Activity 1:
In the article on the brain-modeled computing system, condense the paragraph beginning "If your instructions to the computer were in English" into a short list that keeps its main facts.
Activity 2:
According to the article on the brain-modeled computing system, researchers from which two institutions created the new system?
Activity 3:
Extend the article on the brain-modeled computing system by continuing it from its final sentence.
(Page excerpt)
Industrial Electronics

New Computing System Modeled After the Human Brain

12 June 2017

A graph with six nodes, and three colors. (Source: Georgia Tech)A graph with six nodes, and three colors. (Source: Georgia Tech)One of the hardest things you can ask a computer to do is graph coloring.

If your instructions to the computer were in English, they might sound something like this: Start with a graph — a visual representation of a set of connected objects. Assign each object a color. If two objects are directly connected, they can’t share the same color. Now please color all the objects in the graph, using the smallest number of different colors.

With a sufficient number of connected objects (aka nodes), a problem like that might take some time for even the most advanced computer to solve. And we’re not talking about a few minutes. We’re talking weeks. Advanced though it may be, it still has to contend with a fundamental limitation: its binary brain.

Now, a team of researchers at Georgia Institute of Technology and University of Notre Dame has created a new computing system designed to address that. "We wanted to find a way to solve a problem without using the normal binary representations that have been the backbone of computing for decades," said Prof. Arijit Raychowdhury of Georgia Tech's School of Electrical and Computer Engineering.
(End Page excerpt)
(Data listing)
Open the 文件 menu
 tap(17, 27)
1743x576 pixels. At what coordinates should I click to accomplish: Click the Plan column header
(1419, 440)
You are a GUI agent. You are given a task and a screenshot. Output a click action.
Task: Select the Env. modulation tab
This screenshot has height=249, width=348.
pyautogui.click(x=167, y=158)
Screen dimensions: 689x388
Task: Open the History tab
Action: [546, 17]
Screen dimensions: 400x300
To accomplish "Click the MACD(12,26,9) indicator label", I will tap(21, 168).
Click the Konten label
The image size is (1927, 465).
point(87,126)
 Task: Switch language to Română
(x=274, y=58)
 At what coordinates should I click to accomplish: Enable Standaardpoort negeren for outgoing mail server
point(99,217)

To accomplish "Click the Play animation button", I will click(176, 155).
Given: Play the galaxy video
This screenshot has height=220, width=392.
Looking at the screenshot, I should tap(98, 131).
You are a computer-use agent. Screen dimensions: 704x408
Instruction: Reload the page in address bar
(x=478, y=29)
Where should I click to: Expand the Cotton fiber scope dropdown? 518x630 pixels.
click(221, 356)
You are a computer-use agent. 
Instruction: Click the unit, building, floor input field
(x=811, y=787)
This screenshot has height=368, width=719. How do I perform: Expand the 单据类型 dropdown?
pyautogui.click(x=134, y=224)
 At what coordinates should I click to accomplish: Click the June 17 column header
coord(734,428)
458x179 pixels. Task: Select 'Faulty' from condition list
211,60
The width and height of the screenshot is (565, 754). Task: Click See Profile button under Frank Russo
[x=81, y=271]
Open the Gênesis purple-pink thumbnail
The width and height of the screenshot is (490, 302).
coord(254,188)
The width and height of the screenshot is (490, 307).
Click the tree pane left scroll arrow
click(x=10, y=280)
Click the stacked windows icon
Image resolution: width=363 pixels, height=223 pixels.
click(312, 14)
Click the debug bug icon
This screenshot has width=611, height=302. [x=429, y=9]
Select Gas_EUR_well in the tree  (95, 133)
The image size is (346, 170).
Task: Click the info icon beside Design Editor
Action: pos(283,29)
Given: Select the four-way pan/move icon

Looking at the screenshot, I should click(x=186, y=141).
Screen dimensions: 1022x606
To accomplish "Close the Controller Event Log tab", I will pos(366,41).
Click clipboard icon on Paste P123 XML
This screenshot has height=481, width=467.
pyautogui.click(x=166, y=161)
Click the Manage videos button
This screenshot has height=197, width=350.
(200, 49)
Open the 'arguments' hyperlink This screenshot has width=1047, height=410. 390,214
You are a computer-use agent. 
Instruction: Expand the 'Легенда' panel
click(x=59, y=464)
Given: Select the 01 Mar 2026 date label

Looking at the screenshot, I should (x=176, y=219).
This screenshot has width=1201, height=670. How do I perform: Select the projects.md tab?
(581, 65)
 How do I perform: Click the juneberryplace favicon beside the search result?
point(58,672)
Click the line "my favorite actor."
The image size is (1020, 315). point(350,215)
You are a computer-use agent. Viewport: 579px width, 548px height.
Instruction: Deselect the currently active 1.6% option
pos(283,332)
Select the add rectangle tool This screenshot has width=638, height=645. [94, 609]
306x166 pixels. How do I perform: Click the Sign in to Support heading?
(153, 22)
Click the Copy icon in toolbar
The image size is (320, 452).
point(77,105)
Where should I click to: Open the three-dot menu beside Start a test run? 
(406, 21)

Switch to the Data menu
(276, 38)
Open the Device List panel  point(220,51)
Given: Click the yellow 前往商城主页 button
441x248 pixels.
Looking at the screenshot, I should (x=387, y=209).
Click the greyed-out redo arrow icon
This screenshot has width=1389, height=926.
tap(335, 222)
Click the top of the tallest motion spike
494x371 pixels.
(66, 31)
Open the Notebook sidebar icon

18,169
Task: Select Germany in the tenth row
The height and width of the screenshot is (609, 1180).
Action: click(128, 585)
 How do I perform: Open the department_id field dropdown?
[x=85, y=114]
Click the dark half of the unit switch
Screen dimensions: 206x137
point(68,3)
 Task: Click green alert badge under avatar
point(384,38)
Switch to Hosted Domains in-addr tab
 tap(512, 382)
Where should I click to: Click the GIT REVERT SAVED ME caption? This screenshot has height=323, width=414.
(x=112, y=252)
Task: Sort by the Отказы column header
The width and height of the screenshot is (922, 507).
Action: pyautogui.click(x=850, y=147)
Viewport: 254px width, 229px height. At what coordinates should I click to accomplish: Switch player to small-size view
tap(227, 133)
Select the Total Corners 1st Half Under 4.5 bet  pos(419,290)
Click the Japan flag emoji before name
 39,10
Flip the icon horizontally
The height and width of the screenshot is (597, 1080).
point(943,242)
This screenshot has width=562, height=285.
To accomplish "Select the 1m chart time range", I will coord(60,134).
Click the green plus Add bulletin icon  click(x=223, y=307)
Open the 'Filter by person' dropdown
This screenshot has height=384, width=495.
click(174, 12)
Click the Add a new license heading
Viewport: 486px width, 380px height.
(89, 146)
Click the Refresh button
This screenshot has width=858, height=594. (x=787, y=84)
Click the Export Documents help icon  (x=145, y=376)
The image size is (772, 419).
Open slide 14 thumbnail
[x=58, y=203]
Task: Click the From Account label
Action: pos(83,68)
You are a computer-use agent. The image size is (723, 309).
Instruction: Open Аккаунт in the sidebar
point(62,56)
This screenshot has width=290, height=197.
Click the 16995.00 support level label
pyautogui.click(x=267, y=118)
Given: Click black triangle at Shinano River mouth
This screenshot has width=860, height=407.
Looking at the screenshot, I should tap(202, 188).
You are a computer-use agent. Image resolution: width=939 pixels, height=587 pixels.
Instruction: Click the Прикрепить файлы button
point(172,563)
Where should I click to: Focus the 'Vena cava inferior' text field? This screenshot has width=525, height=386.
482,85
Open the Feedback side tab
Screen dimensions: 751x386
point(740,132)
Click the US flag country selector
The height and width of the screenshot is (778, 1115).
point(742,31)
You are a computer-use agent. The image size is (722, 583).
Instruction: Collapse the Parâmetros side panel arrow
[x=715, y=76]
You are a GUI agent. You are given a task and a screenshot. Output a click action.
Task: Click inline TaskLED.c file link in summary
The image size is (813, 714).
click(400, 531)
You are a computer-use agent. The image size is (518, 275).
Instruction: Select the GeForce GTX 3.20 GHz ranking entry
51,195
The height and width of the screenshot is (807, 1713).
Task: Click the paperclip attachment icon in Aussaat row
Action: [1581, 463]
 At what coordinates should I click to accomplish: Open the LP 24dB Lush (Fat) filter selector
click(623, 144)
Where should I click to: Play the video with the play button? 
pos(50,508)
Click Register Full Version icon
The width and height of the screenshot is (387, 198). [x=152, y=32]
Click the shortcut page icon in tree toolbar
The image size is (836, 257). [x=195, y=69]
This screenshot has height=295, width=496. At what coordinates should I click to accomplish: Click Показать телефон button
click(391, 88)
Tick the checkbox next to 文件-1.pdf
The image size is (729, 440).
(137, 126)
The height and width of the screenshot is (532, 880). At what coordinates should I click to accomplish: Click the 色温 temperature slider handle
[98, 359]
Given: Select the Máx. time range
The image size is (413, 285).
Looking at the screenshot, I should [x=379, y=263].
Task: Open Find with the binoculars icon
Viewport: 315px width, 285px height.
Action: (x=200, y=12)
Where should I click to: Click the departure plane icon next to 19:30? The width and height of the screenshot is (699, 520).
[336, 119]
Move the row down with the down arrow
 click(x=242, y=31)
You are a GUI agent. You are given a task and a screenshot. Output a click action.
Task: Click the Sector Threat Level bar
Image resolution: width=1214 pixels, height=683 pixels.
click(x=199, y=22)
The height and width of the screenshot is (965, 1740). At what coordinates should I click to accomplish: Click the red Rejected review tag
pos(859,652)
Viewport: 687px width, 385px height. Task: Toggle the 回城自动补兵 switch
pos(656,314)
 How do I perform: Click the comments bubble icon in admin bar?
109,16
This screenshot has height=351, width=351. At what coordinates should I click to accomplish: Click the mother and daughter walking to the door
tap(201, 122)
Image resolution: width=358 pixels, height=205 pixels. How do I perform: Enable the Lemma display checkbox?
(End Data listing)
Exercise result 1:
- Start with a graph, a visual representation of a set of connected objects.
- Assign each object a color.
- Directly connected objects cannot share the same color.
- Color all objects using the smallest number of different colors.

Exercise result 2:
Georgia Institute of Technology and the University of Notre Dame.

Exercise result 3:
"Applications today are demanding faster and faster computers to help solve challenges like resource allocation, machine learning and protein structure analysis — problems which at their core are closely related to graph coloring," Raychowdhury adds. "But for the most part, we've reached the limitations of modern digital computer processors.”

The researchers’ new system employs a network of electronic oscillators, and takes its cues from the human brain. The brain handles processing collectively, through a neural oscillatory network — rather than a central processor.

"It's the notion that there is tremendous power in collective computing," said Prof. Suman Datta of Notre Dame's College of Engineering, who is one of the study's co-authors.

When electrically connected via capacitive links, the oscillators, fabricated from vanadium dioxide, automatically synchronized to the same frequency. Oscillators directly connected to one another would operate at different phases within the same frequency, and those not directly connected would sync in both frequency and phase.

"If you suppose that each phase represents a different color, this system was essentially mimicking naturally the solution to a graph coloring problem," said Raychowdhury. "This opens up a new way of performative computation and constructing novel computational models. This is novel in that it's a physics-based computing approach, but it also presents tantalizing opportunities for building other customized analog systems for solving hard problems efficiently."

The system could be valuable for computations related to resource optimization. A power utility, for example, could use it to help maximize efficiency and usage of a vast electrical grid under certain constraints.

The next step would be building a larger network of oscillators able to solve graph coloring problems that incorporate more objects.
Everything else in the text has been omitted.